> TASK INSTRUCTIONS
1. Reproduce the part of the labor column that begins at the words "2017 was a year" and stops after "grandchildren and onward.".
2. Recast the paragraph of the labor column that opens with "The bravery shown by workers" as a short bulleted list, keeping its main facts.
3. Resume the labor column after its final paragraph and carry it forward.

> GIVEN TEXT
════════
The Strength of Standing Together

By Tom Chamberlain, Oregon AFL-CIO president

2017 was a year full of challenges and opportunities for workers. The union movement’s response to the hurdles of the past year are an inspiration to me, and I look forward to seeing how much further we can go in the months and years ahead.

Make no mistake: Our movement is under attack. Attacks on unions are nothing new, and we have weathered these storms before. The blood, sweat, and tears of the labor movement are what built an America where working people have a decent shot at a prosperous life. What we do in the next year will determine how things will be for our children, our grandchildren and onward.

Our fights are their future, and the lessons of 2017 can teach us a lot about how to move forward. We have seen a strong wave of activism, resistance and organizing that I have personally never experienced, and some of the most inspiring examples are from our own state.

The bravery shown by workers standing together to improve their conditions at work is always an exceptional example of what the future may bring. From workers at New Seasons speaking out against union busting, to welders at Precision Castparts rallying for recognition, to medical technicians in Springfield defying a campaign of intimidation to win their election, one thing is clear: Oregon’s workers are thirsty for justice and will not settle for anything less than freedom and fairness. We’ve seen it with Volunteers of America workers fighting for a contract. We saw it during the strike in Lane County. And we have seen it in the faces of everyone who has fought against the travel ban and the revocation of DACA and TPS.
════════
> MATERIAL SHOWN
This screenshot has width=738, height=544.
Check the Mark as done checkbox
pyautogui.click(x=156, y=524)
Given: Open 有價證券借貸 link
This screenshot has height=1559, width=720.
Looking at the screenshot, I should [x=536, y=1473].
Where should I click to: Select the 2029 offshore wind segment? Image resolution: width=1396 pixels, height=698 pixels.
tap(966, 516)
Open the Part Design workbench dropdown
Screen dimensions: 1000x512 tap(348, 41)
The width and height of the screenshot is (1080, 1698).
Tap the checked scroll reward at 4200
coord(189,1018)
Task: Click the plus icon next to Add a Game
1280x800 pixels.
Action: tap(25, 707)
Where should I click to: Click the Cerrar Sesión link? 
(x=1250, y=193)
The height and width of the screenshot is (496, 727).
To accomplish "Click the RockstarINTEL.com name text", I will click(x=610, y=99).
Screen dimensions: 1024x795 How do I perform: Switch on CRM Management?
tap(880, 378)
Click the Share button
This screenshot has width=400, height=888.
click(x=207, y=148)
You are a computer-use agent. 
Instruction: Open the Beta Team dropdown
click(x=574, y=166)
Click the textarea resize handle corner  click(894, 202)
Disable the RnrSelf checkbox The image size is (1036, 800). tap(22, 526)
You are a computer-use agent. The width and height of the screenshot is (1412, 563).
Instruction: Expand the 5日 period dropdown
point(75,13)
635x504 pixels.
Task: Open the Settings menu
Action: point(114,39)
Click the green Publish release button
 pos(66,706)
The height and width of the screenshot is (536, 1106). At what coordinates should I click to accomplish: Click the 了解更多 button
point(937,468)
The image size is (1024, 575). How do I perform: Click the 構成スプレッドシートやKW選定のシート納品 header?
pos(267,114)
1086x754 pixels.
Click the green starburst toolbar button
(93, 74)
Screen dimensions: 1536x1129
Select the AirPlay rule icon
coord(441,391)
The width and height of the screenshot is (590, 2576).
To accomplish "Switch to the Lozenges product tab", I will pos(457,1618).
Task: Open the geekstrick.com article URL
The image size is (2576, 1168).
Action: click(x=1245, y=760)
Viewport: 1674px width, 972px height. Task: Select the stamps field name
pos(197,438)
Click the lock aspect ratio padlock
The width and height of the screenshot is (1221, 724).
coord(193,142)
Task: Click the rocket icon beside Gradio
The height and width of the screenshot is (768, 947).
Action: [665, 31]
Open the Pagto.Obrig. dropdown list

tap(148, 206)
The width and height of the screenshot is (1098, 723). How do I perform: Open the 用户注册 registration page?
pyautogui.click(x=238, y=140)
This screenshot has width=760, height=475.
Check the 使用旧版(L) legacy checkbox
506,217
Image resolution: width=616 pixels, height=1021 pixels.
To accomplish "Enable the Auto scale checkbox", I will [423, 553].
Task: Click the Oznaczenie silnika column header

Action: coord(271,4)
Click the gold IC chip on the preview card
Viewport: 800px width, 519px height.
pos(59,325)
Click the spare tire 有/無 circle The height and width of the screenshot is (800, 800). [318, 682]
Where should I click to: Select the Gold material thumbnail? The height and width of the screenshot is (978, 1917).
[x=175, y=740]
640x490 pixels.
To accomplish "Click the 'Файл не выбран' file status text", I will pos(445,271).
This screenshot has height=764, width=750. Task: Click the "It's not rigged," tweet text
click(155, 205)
════════
> RESPONSES BY TASK
1.
2017 was a year full of challenges and opportunities for workers. The union movement’s response to the hurdles of the past year are an inspiration to me, and I look forward to seeing how much further we can go in the months and years ahead.

Make no mistake: Our movement is under attack. Attacks on unions are nothing new, and we have weathered these storms before. The blood, sweat, and tears of the labor movement are what built an America where working people have a decent shot at a prosperous life. What we do in the next year will determine how things will be for our children, our grandchildren and onward.

2.
- Workers standing together to improve their conditions show what the future may bring.
- New Seasons workers spoke out against union busting.
- Welders at Precision Castparts rallied for recognition.
- Medical technicians in Springfield defied a campaign of intimidation and won their election.
- Oregon's workers are thirsty for justice and will not settle for less than freedom and fairness.
- The same spirit appeared in Volunteers of America workers fighting for a contract, in the Lane County strike, and in everyone who fought the travel ban and the revocation of DACA and TPS.

3.
There are many more examples of what inspired me from the past year, and they all share a common theme: standing together. The simple idea of solidarity and supporting each other in our struggles is what places the union movement at the center of the fight for a better life for working people.  Union members understand the value of standing together and the importance of strength in numbers. That strength in numbers leads to better pay, decent benefits and safe working conditions — not just for unions but for all workers. That’s part of the reason that in 2017 union favorability was the highest it has been in two decades, and union activism is on the rise: The idea of standing together matters more now than ever before.

2017 took us to a crossroads, and we have a choice: Do we keep moving forward by standing together, keep making progress for working people and keep resisting attacks on our rights? Or do we step back and let our opponents try to take us out?

I know which direction I am going, and it’s the direction many unions are already headed: forward. The internal and external organizing happening across the state, along with our legislative and electoral wins, are winds at our backs, and I look forward to building strong unions and fighting for working people in 2018.